Rialzare la testa fuori dalla sabbia è d’obbligo!

#1

Sono completamente d’accordo con “l’ormai ex collega” che come tanti purtroppo “hanno gettato la spugna”, o dimettendosi o lasciando il nostro “bel paese”!
Fin quando non decidiamo noi di lottare e fin quando la gente non capisce la nostra essenzialità e indispensabilità nel curare, come i medici e del prendersi cura, come valore aggiunto a quest’ultimi, non faremo mai il salto di qualità come accade nel resto del mondo ove la nostra figura è richiestissima!
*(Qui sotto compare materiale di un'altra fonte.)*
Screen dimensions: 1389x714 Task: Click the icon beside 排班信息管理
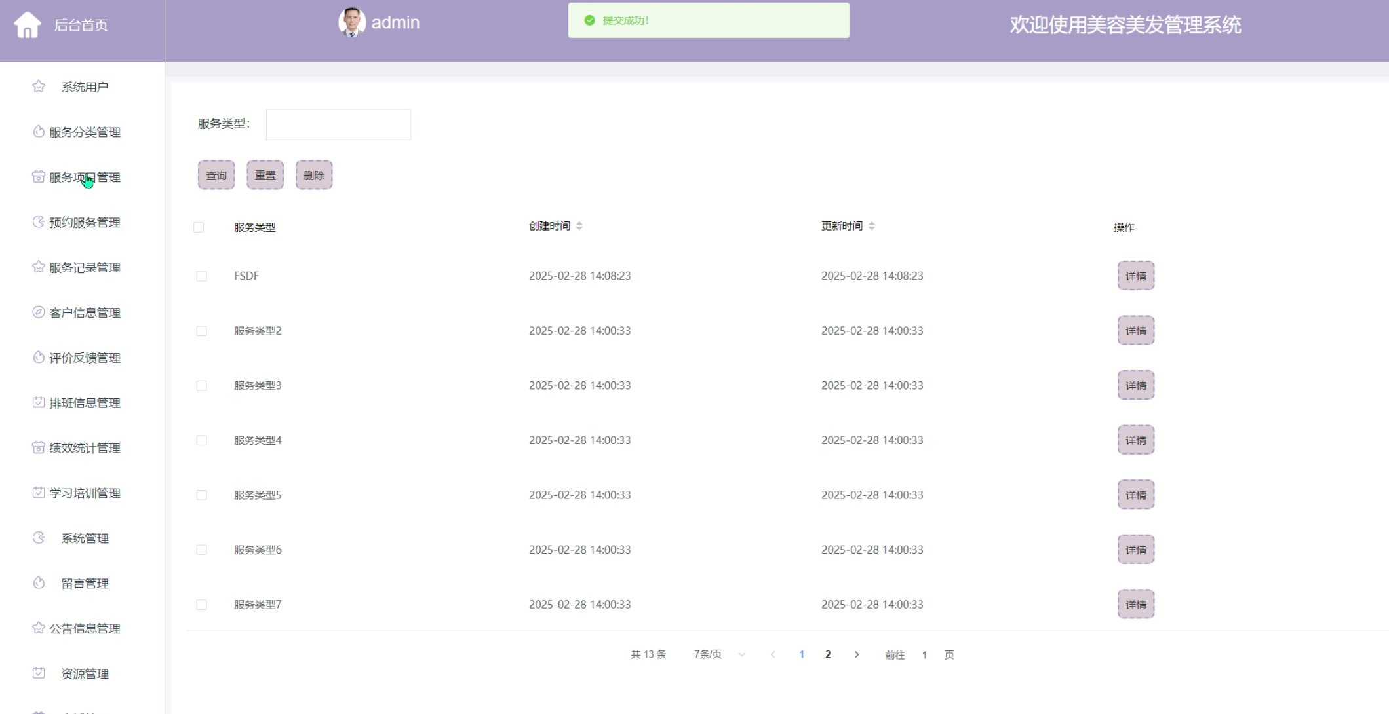point(39,402)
Ma poi c’è una realtà ben diversa…come ottenere tutto ciò se ancora condividiamo il comparto con tutte le maestranze che ruotano nel nosocomio? Dovremmo TUTTI cominciare a pensare con una sola testa senza se e senza ma, per il bene della nostra categoria e applicando le leggi vigenti, se e solo se vogliamo sopravvivere, ma soprattutto erogare una ASSISTENZA DI QUALITÀ AL MALATO! Per legge siamo riconosciuti come una professione meramente INTELLETTUALE, difficile comprenderlo? Cominciamo a dire di NO! Se mancano le figure preposte per le mansioni igienico domestico alberghiere, non è colpa nostra, FICCHIAMOCELO bene in testa! Ci delle persone preposte a sopperire tali carenze…caposala, primario, ufficio del personale, direttore sanitario e generale, gli stessi oss e ota, perché noi dobbiamo accollarci tali carenze e sostituirci a loro? Perché non i medici? Non mi venite a dire che lo abbiamo sempre fatto…! LO AVETE PERMESSO VOI! Fino al 1985 c’erano gli infermieri generici che se ne occupavano ora ci sono gli attuali oss, semplice! Un altro passo è farci elevare all’ inquadramento che ci spetta QUADRI, non operai/impiegati (vedetevi la differenza) come ota, oss, portantini, ausiliari! Se non lo capiamo noi per primi, chi potrà mai farlo? Le aziende che si arricchiscono sulle nostre spalle, facendoci ricoprire più ruoli? SVEGLIA! SVEGLIA! SVEGLIA!!!!!!!!!!!